* [ASSIGNMENT]: Where a line in the entries below contains the word "computer", count it. Return the total alone.

= = = =

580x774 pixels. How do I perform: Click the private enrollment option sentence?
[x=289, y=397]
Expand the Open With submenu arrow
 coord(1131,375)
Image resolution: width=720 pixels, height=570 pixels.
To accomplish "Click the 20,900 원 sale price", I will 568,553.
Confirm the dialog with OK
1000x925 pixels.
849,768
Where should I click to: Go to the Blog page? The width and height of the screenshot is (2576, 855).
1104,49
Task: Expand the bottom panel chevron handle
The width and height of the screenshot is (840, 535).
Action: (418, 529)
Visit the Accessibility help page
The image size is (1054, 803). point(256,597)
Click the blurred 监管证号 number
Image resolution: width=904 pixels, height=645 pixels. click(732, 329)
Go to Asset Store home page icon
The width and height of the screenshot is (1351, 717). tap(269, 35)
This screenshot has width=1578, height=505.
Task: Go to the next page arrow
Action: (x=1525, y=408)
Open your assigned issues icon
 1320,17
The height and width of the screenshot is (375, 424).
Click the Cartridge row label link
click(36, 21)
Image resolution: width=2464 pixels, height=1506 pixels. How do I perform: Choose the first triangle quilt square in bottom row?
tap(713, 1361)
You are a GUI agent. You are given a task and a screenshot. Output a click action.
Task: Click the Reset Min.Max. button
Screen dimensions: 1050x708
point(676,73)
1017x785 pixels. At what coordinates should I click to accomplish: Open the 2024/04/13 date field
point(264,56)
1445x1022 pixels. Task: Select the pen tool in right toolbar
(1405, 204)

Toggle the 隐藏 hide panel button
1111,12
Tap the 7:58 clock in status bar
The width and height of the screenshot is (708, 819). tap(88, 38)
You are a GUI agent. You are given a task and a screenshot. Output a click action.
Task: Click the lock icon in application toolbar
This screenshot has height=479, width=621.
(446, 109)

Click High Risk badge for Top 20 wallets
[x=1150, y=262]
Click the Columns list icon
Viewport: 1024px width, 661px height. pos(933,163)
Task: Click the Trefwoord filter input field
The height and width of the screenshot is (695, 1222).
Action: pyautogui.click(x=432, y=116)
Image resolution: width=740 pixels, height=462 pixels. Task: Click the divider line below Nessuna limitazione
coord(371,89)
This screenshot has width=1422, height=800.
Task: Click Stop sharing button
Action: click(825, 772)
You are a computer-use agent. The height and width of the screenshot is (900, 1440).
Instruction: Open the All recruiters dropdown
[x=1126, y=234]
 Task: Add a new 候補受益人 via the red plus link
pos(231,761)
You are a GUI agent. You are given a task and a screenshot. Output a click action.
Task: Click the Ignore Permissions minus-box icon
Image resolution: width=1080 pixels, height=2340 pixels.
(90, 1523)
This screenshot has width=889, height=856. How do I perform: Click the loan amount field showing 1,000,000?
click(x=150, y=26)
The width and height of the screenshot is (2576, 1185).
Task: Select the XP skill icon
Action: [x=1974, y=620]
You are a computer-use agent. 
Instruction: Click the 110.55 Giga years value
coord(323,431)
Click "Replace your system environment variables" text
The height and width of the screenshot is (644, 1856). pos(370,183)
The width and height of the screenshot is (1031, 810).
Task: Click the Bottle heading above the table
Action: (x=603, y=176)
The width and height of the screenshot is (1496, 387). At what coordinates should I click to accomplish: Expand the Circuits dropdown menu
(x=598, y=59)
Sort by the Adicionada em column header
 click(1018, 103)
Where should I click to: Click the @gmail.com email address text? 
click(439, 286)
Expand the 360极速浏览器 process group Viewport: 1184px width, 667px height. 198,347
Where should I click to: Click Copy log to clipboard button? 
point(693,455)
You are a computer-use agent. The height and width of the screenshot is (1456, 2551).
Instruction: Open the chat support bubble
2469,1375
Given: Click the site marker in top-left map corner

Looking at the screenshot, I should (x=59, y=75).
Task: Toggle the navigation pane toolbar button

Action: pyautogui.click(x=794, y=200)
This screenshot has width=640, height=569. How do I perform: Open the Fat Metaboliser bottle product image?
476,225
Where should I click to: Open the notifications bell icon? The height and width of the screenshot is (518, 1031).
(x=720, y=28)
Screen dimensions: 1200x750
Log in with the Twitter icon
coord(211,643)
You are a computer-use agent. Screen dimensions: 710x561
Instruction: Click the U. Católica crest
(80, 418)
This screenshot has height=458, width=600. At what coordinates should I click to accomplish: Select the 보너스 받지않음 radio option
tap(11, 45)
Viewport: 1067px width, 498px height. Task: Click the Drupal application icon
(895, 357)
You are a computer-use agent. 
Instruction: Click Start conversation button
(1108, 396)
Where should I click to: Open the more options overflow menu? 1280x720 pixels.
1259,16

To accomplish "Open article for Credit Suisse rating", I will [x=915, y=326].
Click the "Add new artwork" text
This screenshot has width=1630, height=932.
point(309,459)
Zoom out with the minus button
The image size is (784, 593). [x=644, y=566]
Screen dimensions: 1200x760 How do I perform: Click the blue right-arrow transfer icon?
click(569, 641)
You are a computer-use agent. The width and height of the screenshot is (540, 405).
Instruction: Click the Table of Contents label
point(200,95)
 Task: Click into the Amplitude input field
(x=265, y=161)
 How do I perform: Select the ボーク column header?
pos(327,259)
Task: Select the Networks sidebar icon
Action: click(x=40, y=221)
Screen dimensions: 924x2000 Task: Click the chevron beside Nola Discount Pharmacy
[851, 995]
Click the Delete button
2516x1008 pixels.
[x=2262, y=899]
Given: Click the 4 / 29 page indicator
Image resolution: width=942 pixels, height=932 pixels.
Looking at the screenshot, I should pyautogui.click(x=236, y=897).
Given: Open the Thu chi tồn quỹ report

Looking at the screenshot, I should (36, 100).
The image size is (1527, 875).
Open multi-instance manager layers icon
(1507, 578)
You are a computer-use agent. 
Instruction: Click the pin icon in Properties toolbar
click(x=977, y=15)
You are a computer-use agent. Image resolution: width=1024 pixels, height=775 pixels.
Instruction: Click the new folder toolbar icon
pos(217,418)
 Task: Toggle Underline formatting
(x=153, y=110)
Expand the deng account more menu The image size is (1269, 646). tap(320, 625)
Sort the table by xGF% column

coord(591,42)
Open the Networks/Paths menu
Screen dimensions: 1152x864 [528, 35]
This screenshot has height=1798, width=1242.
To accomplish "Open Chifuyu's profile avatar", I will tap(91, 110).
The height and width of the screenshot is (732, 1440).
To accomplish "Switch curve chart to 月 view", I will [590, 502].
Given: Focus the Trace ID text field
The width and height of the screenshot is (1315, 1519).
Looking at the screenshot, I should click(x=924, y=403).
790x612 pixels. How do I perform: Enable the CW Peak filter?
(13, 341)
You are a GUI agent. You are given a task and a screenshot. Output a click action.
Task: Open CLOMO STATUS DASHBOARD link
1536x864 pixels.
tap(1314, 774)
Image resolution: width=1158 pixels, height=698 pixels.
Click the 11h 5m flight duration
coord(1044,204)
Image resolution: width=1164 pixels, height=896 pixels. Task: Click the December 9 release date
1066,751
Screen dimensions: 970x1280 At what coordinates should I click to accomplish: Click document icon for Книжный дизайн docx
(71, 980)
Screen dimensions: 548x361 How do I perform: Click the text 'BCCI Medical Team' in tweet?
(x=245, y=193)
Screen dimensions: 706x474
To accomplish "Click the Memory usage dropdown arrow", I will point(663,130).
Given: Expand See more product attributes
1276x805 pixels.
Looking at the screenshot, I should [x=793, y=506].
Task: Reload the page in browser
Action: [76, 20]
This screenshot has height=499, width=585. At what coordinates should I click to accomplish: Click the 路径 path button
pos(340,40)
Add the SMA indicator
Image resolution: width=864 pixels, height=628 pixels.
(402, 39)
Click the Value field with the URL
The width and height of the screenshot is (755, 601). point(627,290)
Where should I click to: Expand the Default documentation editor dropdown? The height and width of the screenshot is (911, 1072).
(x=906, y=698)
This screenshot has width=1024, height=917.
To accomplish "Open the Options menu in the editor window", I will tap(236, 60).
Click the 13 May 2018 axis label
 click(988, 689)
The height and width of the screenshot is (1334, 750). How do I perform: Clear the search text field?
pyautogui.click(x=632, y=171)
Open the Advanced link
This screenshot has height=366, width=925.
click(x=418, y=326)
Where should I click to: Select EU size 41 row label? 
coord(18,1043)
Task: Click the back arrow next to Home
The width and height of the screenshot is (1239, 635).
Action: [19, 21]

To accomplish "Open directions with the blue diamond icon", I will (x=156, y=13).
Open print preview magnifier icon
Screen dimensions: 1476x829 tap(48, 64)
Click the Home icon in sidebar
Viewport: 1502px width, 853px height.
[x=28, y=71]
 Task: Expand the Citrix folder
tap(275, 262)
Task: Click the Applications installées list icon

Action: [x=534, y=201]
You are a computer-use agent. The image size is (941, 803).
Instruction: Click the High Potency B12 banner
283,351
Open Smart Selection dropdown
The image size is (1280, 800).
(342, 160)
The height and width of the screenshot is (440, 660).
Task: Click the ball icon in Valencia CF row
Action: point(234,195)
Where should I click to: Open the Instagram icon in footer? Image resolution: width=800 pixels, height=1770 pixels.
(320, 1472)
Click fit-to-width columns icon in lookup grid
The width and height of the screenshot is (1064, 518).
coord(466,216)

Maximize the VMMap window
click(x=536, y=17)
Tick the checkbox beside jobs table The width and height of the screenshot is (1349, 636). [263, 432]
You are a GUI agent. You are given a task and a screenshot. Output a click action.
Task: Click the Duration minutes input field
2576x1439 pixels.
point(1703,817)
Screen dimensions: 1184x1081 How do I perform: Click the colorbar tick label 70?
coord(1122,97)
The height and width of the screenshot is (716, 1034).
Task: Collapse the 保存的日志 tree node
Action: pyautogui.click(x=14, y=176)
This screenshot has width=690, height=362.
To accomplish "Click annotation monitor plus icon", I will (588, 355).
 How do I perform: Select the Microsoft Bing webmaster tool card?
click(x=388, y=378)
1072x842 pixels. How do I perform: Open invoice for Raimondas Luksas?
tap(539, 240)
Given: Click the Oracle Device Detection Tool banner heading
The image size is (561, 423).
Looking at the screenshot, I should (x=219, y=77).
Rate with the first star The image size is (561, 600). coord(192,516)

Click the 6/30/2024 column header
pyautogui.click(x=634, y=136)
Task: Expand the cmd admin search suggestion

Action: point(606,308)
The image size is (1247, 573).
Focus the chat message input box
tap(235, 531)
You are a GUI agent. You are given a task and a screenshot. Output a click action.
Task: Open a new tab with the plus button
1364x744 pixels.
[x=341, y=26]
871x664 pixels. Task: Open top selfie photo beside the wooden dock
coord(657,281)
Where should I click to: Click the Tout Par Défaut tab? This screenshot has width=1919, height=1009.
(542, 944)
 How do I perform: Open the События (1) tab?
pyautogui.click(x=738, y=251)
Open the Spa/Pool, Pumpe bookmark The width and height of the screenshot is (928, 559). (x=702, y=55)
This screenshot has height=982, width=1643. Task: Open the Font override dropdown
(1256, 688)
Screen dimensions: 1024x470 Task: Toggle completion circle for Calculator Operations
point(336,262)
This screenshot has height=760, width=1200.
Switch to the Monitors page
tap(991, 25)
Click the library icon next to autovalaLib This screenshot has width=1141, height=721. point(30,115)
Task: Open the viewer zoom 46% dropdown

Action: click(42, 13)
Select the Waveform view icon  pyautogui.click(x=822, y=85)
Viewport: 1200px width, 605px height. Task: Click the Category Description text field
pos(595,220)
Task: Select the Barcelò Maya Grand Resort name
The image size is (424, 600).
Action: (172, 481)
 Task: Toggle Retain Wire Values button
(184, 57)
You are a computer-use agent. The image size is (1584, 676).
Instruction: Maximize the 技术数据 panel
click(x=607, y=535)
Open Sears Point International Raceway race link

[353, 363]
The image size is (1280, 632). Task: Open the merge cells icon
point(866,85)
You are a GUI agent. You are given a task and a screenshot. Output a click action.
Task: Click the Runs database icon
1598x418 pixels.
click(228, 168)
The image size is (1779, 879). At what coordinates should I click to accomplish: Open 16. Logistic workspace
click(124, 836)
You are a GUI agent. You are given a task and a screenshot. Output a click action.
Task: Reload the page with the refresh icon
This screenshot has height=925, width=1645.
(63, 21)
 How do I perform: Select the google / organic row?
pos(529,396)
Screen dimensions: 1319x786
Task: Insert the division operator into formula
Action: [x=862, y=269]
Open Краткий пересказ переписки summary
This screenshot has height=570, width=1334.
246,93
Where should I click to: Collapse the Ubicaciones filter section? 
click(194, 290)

= = = =

* [EXERCISE SOLUTION]: 10